Alessandro Ferri

Personal information
- Date of birth: 25 February 1921
- Place of birth: Rome, Italy
- Date of death: 2003
- Place of death: Rome, Italy
- Position: Defender

Senior career*
- Years: Team / Apps / (Gls)
- 1938–1943: Lazio / 68 / (0)
- 1944–1945: Audace Taranto
- 1945–1948: Lazio / 61 / (1)
- 1948–1950: Roma / 38 / (1)
- 1950–1953: Reggina

= Alessandro Ferri =

Italian footballer (1921–2003)

Alessandro Ferri (25 February 1921 – 2003) was an Italian professional football player.

He started playing as a child with S.S. Lazio and went through every youth team the club had. On 15 January 1939, he came to get the tickets for the Derby della Capitale game against fierce city rivals A.S. Roma, like he had been doing for several previous years. The club president told him: "Today you don't need tickets, you're playing". He became a regular in the Lazio defence for several years.

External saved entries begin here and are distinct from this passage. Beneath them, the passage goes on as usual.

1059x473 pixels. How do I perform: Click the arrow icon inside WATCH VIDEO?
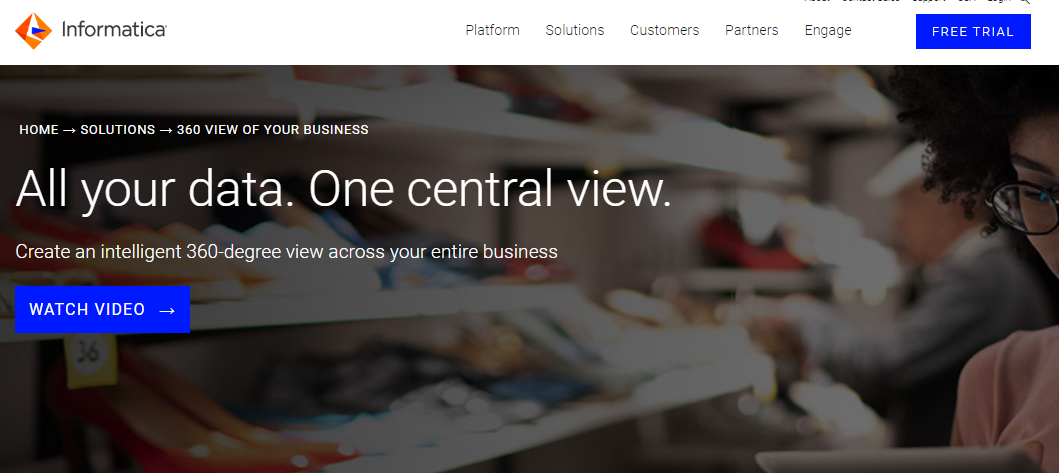click(167, 310)
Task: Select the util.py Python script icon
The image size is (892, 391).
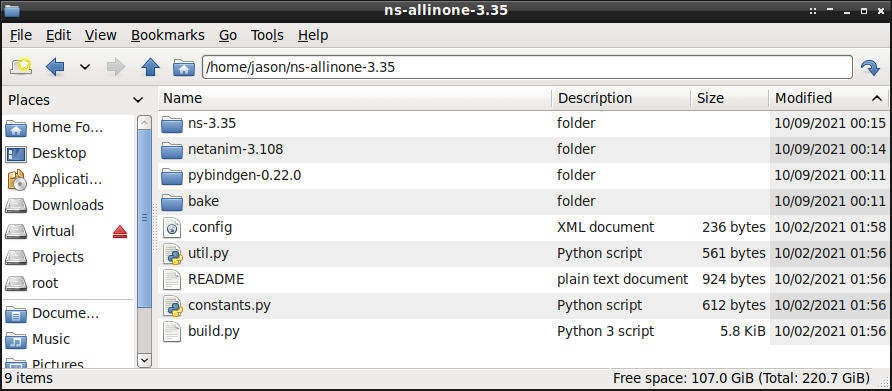Action: coord(172,253)
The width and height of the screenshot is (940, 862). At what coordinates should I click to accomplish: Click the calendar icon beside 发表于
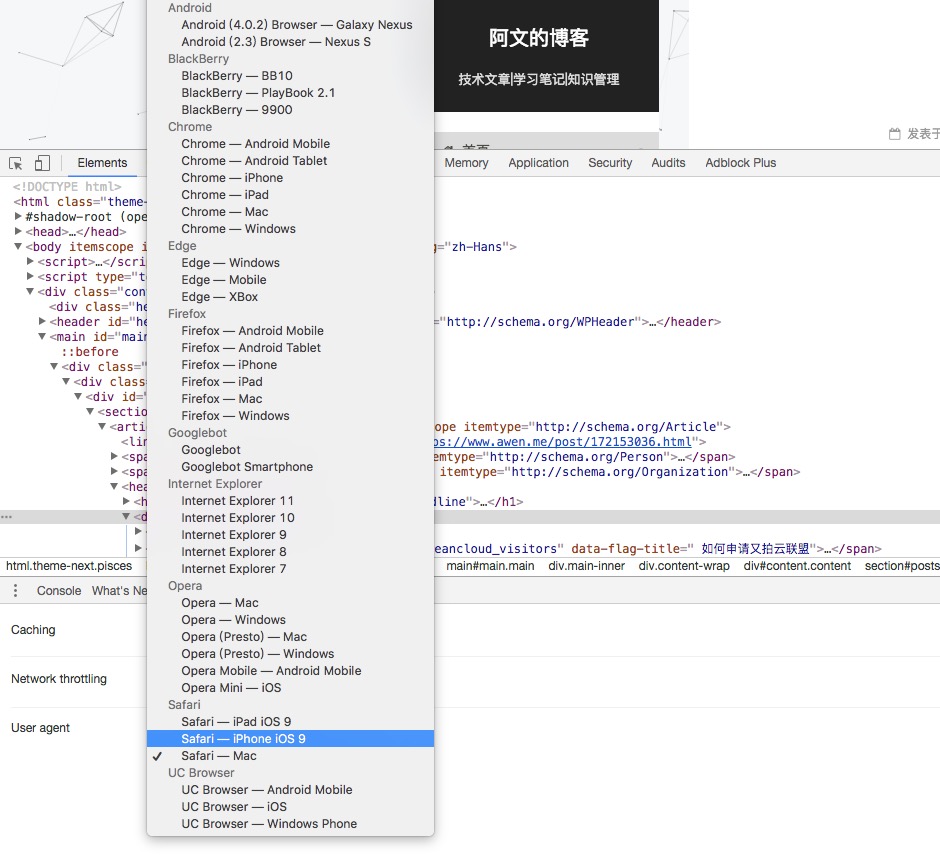(x=894, y=134)
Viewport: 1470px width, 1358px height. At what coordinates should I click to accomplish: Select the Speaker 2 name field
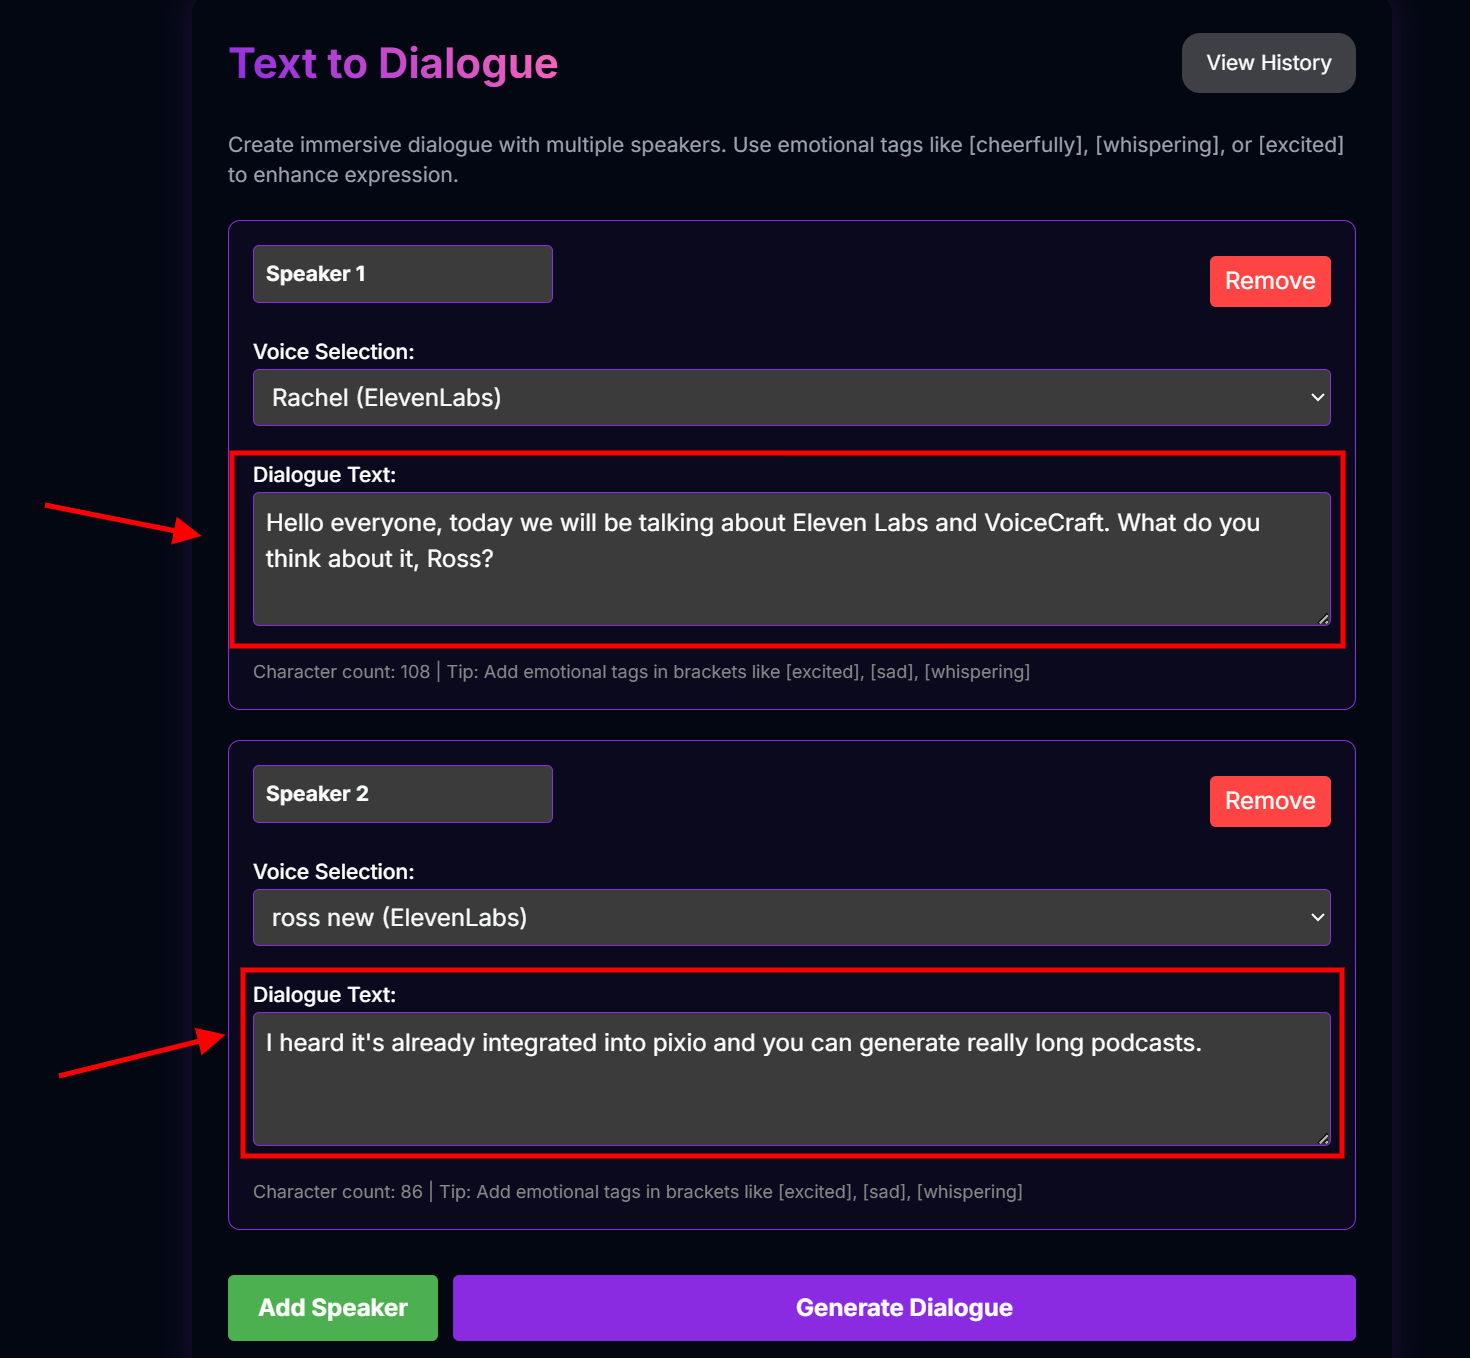pyautogui.click(x=402, y=793)
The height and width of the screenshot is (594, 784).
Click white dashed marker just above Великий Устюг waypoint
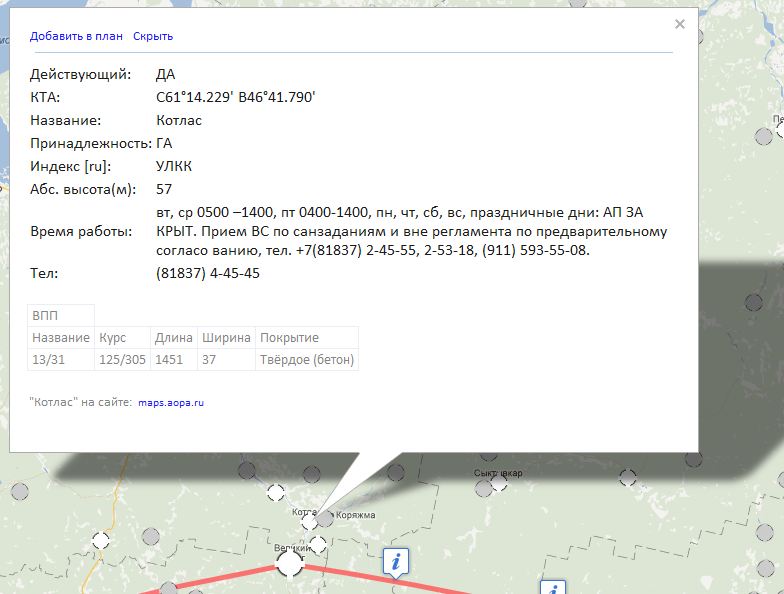point(318,544)
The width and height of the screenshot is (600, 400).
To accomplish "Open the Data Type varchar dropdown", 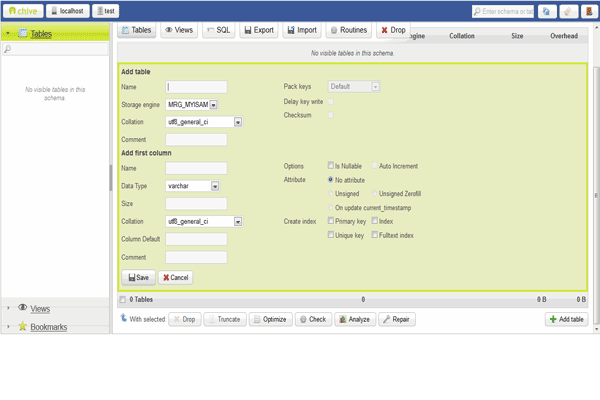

In his last Serie A game for Lazio, he scored his only league goal for them, on 30 November 1947, in a 1–1 draw against Atalanta B.C.

The next season, after financial disagreements with the club management, he transferred to the rival A.S. Roma team.

Overall, he played 9 seasons (148 games, 2 goals) in the Serie A for Lazio and Roma.